Background
Michael Mauboussin is the Head of Consilient Research at Counterpoint Global. We cover the reasons behind the shift from public to private investing, the most significant changes in capital markets, and the rise of intangible assets.
Date
January 9, 2020
Episode Number
189
Tags
Public Equities
Principles & Lessons:
- The declining number of public companies masks a deeper structural shift in capital formation: Mauboussin highlights that while the number of U.S. public companies has halved since 1996, this does not mean less economic activity. Many small companies now sell to incumbents instead of going public, as the costs of listing—legal, regulatory, and structural—have outpaced the benefits for smaller firms. Moreover, looking at total assets rather than just the number of listed entities reveals that public markets still house nearly all the economic mass. As he explains, “the assets are only down about 5%” despite the dramatic drop in listed companies, suggesting the real story is consolidation and delayed public listing, not diminished activity.
- Buyouts are increasingly a recycling mechanism, not a transformation machine: In the early days, buyout firms were expected to improve operations, cut costs, and drive performance. Now, as Mauboussin notes, “companies just bounce from one buyout firm to another.” The rise of secondary buyout transactions—where one PE firm sells to another—raises the question of whether operational value creation is still occurring or if the industry is becoming more about asset reshuffling. The implication is that allocators may be mistaking movement for progress unless they see clear evidence of value-added operational improvement.
- Returns in private equity are more about selection than asset class: While average buyout returns have been similar to public markets (using PME methodology), venture capital displays a high dispersion and persistent outperformance among top quartile managers. Mauboussin attributes this to “preferential access,” where top firms attract the best entrepreneurs, creating a feedback loop. The implication is stark: access to top-tier VCs is critical. Without it, LPs are likely buying into average returns with illiquidity risk. As Mauboussin puts it, “they know about the base rates for the industry… but they don’t think those base rates apply to them.”
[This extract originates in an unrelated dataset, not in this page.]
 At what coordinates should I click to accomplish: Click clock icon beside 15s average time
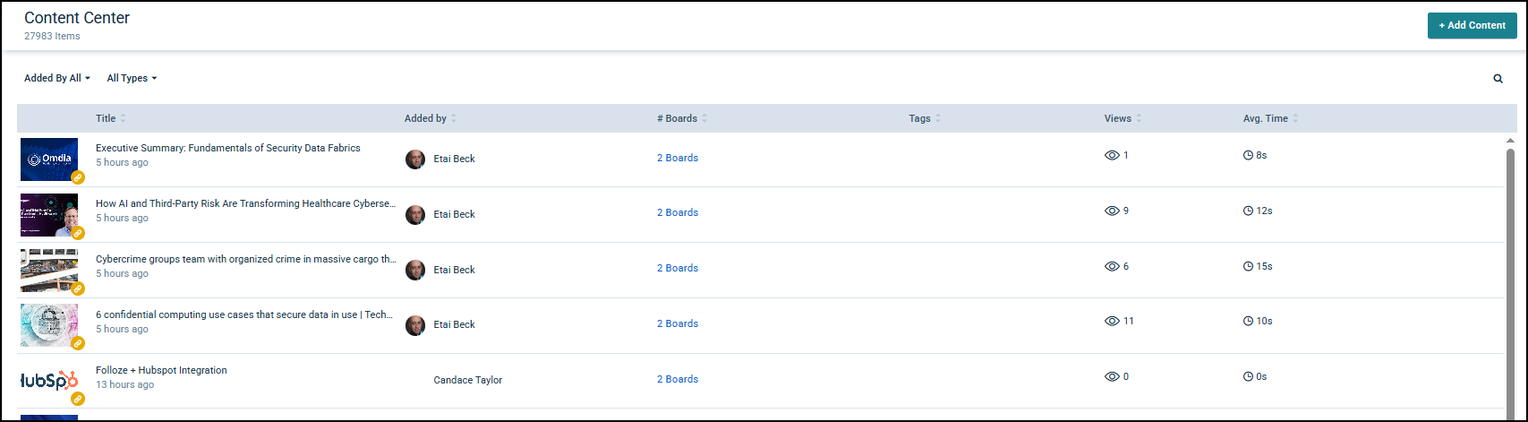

- Stock-based compensation acts as a stealth capital source, distorting financial analysis: In Mauboussin’s view, the pervasive use of stock-based comp means many high-growth tech companies are indirectly financing themselves via employee equity, not external capital. “It should be in the financing section of the cash flow statement,” he notes, not added back to operations as it often is. This blurs the true economics of the business and overstates operational cash flow. For analysts, this demands reclassification of these items and greater skepticism of “cash flow” definitions that ignore dilution and real economic cost.
- Intangible investments reshape value measurement, but are difficult to quantify at the firm level: While aggregate measures show intangibles (e.g. R&D, brand, training, software) now exceed tangible investments, the challenge is firm-level estimation. SG&A, for instance, includes both maintenance and investment elements, but GAAP treats it all as expense. As Mauboussin summarizes, “you have to take it off the income statement and put it on the balance sheet,” yet doing this rigorously is hard. This has major implications: traditional valuation metrics like price/book and ROIC are deeply distorted unless one adjusts for hidden investment. Not adjusting risks misclassifying innovative companies as overvalued or low-return.
- The rise of superstar firms is not an illusion—it reflects structural economic changes: The increasing gap in returns on capital between top firms and the rest (e.g., from 15% to 30%+) isn’t just luck or timing. Mauboussin attributes this to scale economies in both supply-side and demand-side economics. “As your output increases, your cost per unit goes down… but your willingness to pay goes up,” especially in networked businesses. This explains the dominance of certain firms and why returns are durable, not mean-reverting. Analysts must abandon overly simplistic base rate thinking in favor of understanding how economic moats scale differently in an intangible economy.
- High prices in buyouts compress returns in predictable, not mysterious, ways: There’s a near-linear inverse relationship between entry multiples and returns. Mauboussin references a Steve Kaplan chart showing that “the more you pay, the less the PMEs are in the future.” This isn’t surprising, but many allocators underweight price discipline in private markets. Compounding this are aggressive EBITDA adjustments, often based on anticipated cost savings, which “miss those forecasts by a meaningful amount.” The discipline that underpins public investing (e.g., price paid matters) applies just as much in private markets, but is often obscured by IRRs and forecasts.
- Public market active management remains viable, but demands adaptive reasoning, not nostalgia: Mauboussin resists deterministic claims about the death of alpha but is clear that competition and efficiency have changed the game. He cites the fact that there are now 27 CFA charterholders per public company, compared to one in 1976. His recommendation: don’t lament the past, adapt to the present. Opportunities exist—especially in under-theorized areas like intangibles, customer lifetime value, and cognitive diversity in teams—but require new mental models. As he states: “Don’t complain about the world. Figure out a way to thrive in it.”